TASK DESCRIPTION: Begin your copy at the line holding "At what coordinates" and end it at the last line of the listing. Keep every line exact and leave out the pictures.

-- -- --

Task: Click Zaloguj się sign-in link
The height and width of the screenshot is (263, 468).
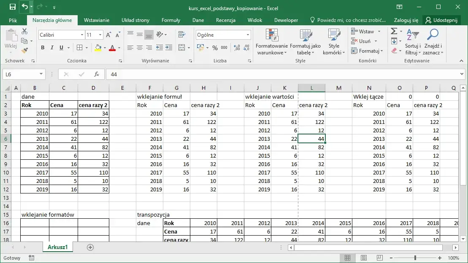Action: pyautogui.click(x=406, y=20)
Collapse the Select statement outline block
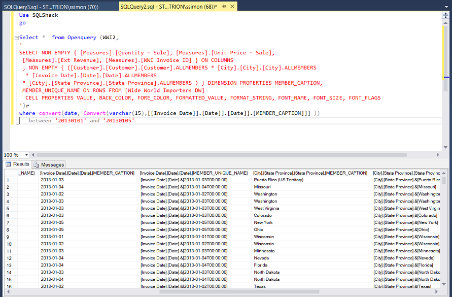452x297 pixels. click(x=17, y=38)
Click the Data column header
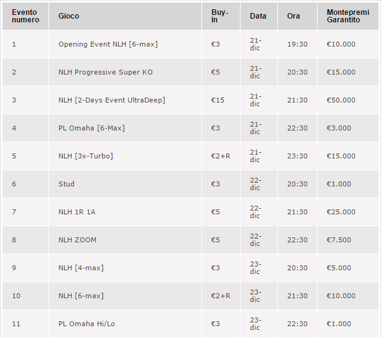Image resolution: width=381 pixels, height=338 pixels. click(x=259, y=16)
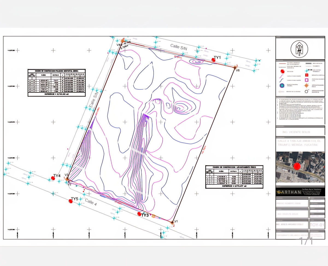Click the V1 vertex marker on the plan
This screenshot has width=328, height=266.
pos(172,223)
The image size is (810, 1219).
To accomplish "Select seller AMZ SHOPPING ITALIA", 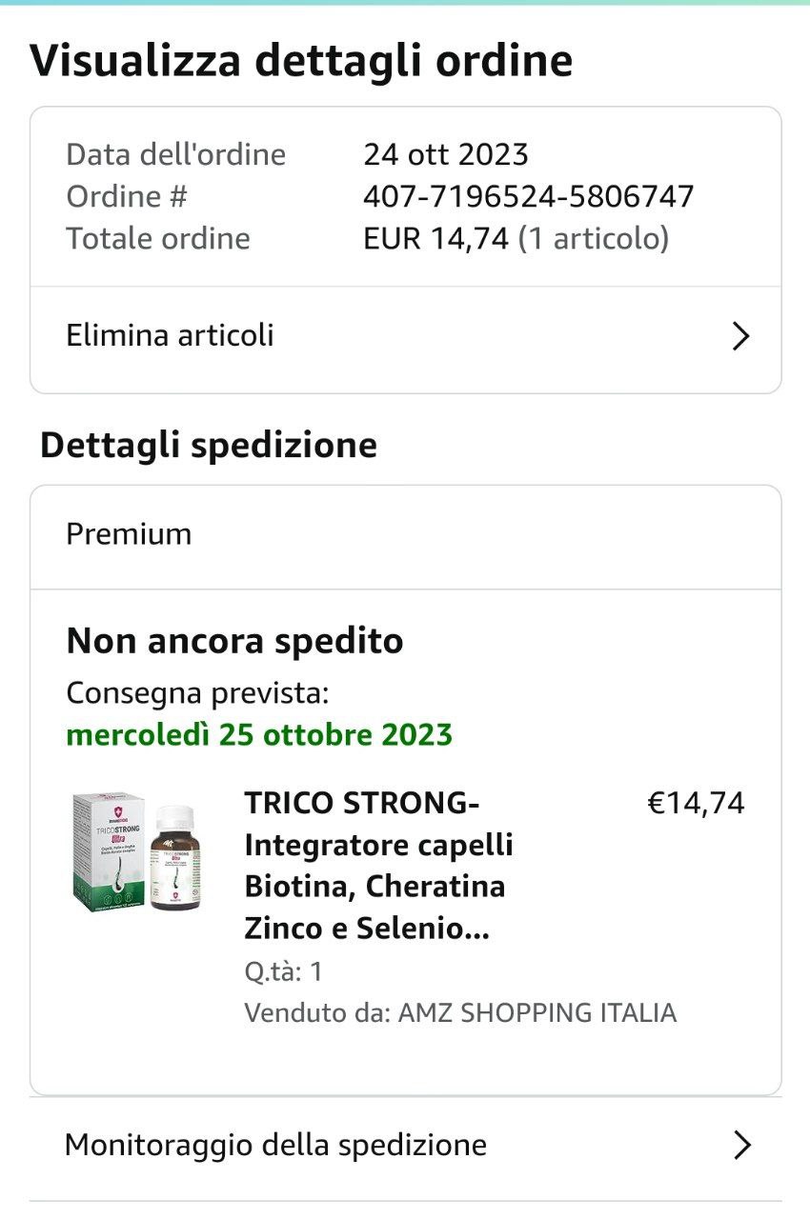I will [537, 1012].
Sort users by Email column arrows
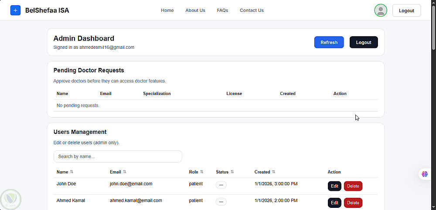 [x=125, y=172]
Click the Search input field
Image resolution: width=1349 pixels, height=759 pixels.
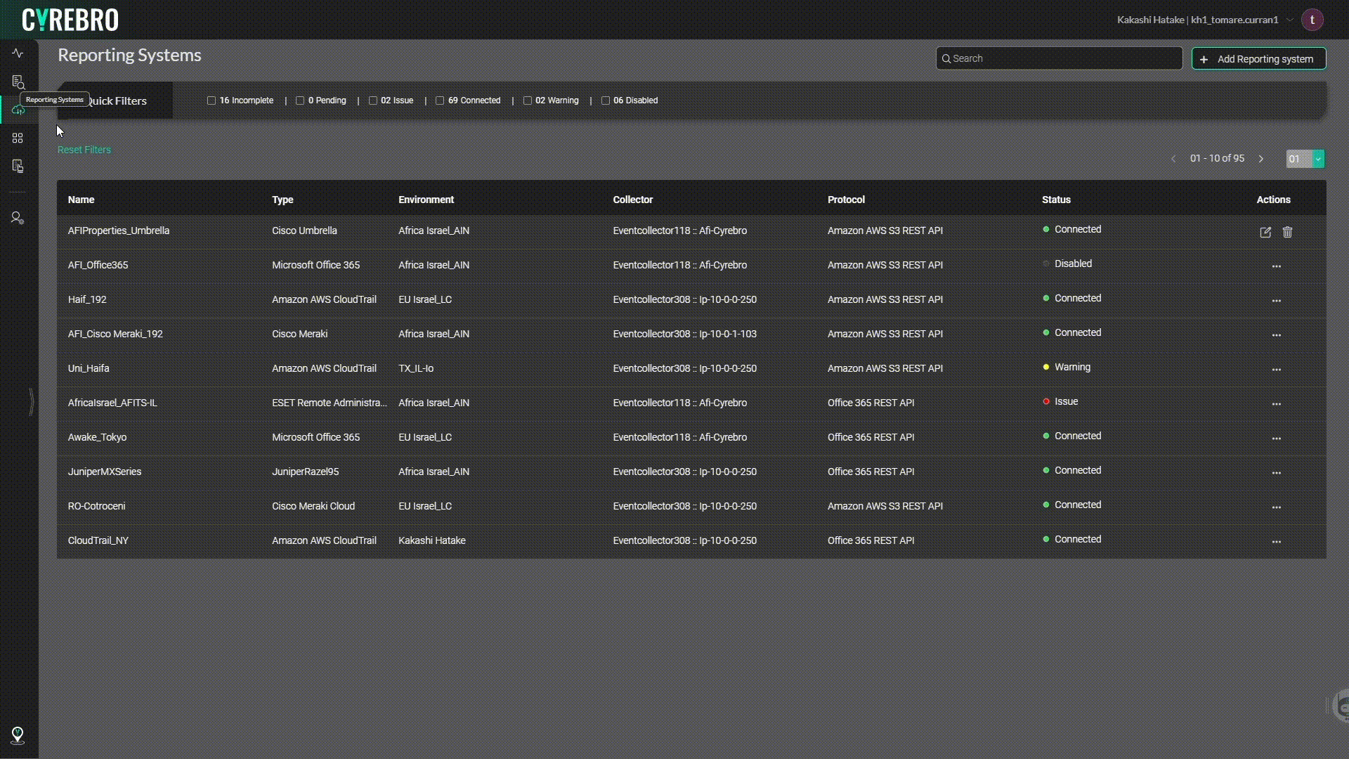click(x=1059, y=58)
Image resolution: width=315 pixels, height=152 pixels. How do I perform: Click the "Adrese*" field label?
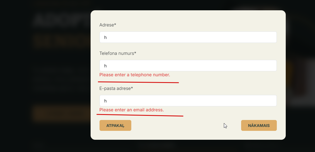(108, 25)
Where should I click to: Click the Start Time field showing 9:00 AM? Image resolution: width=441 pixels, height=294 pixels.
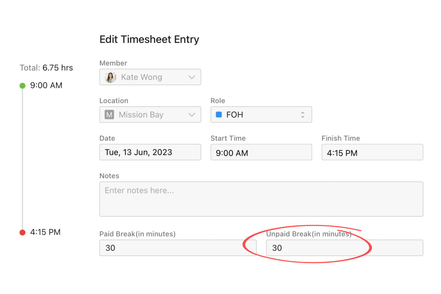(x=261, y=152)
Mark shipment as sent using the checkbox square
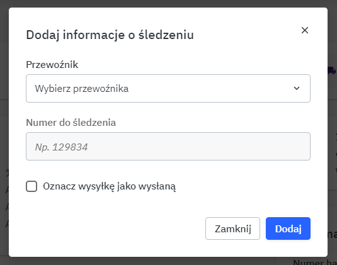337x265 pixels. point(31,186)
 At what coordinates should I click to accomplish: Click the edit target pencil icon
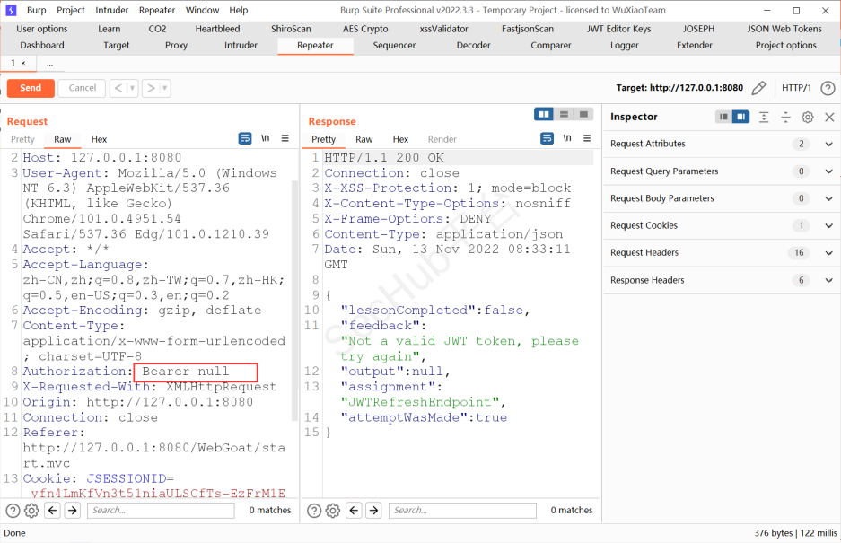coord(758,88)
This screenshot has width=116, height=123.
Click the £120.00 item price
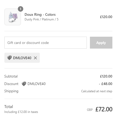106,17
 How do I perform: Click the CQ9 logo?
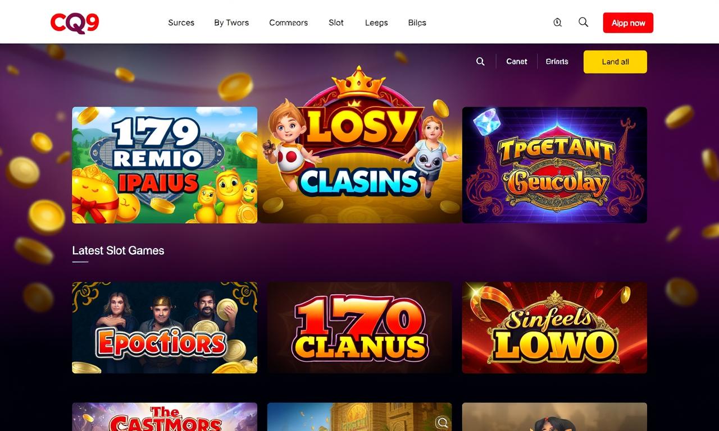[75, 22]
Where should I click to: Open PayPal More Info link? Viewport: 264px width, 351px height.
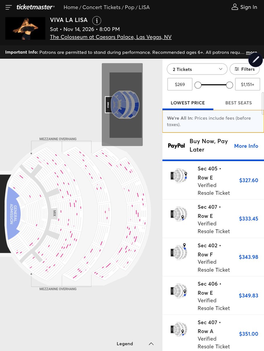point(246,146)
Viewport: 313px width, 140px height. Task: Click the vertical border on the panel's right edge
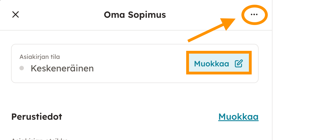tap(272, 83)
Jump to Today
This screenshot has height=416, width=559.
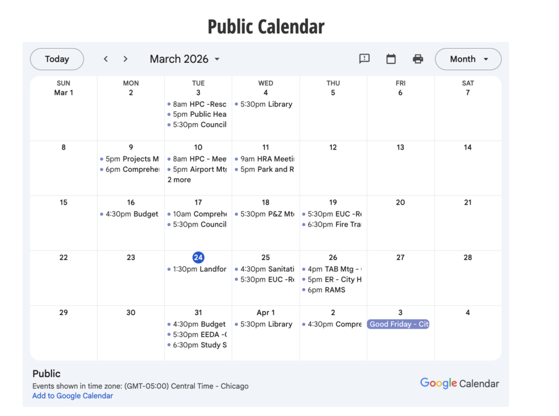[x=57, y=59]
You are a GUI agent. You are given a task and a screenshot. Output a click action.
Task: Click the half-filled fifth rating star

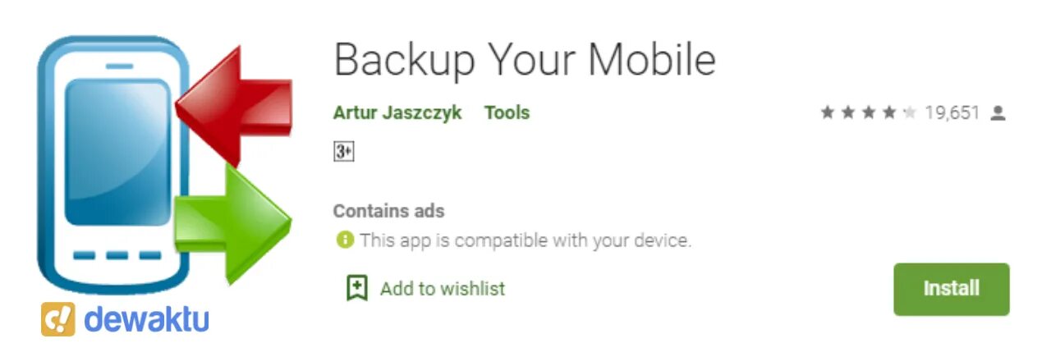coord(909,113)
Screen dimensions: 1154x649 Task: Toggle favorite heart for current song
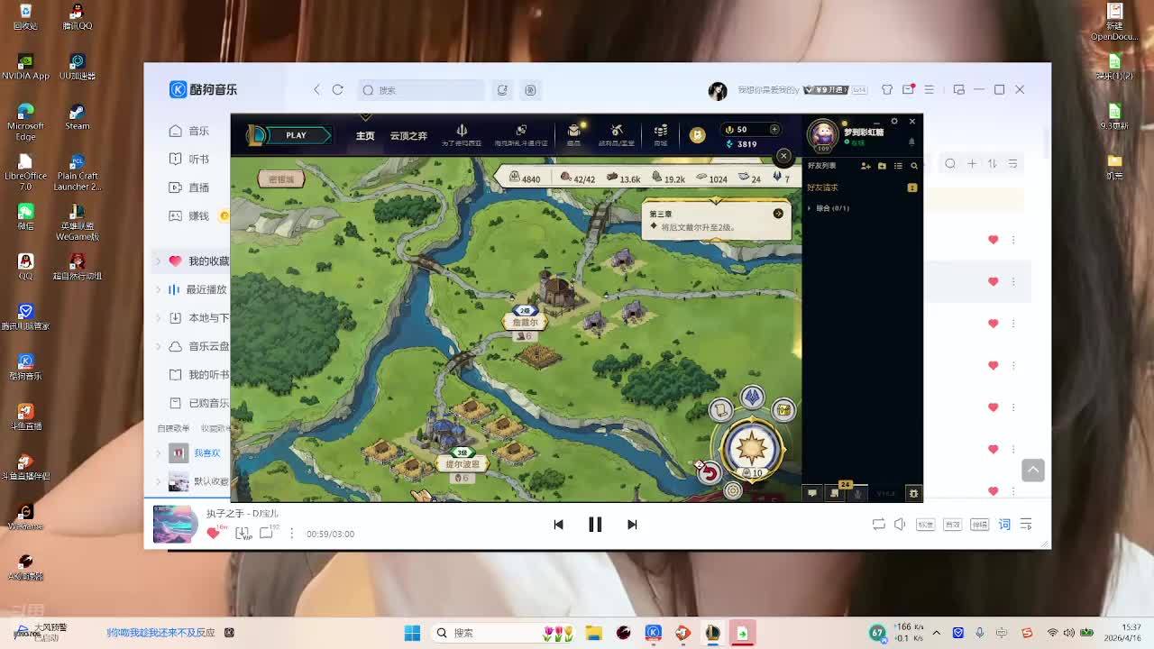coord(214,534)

-- -- --

REPLY:
 At what coordinates should I click to accomplish: Click the edit target pencil icon
coord(758,88)
This screenshot has width=116, height=123.
Click the £120.00 item price
106,17
 How do I perform: Click the CQ9 logo?
[75, 22]
Where should I click to: Open PayPal More Info link? Viewport: 264px width, 351px height.
point(246,146)
Viewport: 313px width, 140px height. Task: Click the vertical border on the panel's right edge
tap(272, 83)
Jump to Today
This screenshot has height=416, width=559.
[x=57, y=59]
You are a GUI agent. You are given a task and a screenshot. Output a click action.
Task: Click the half-filled fifth rating star

coord(909,113)
Screen dimensions: 1154x649 Task: Toggle favorite heart for current song
coord(214,534)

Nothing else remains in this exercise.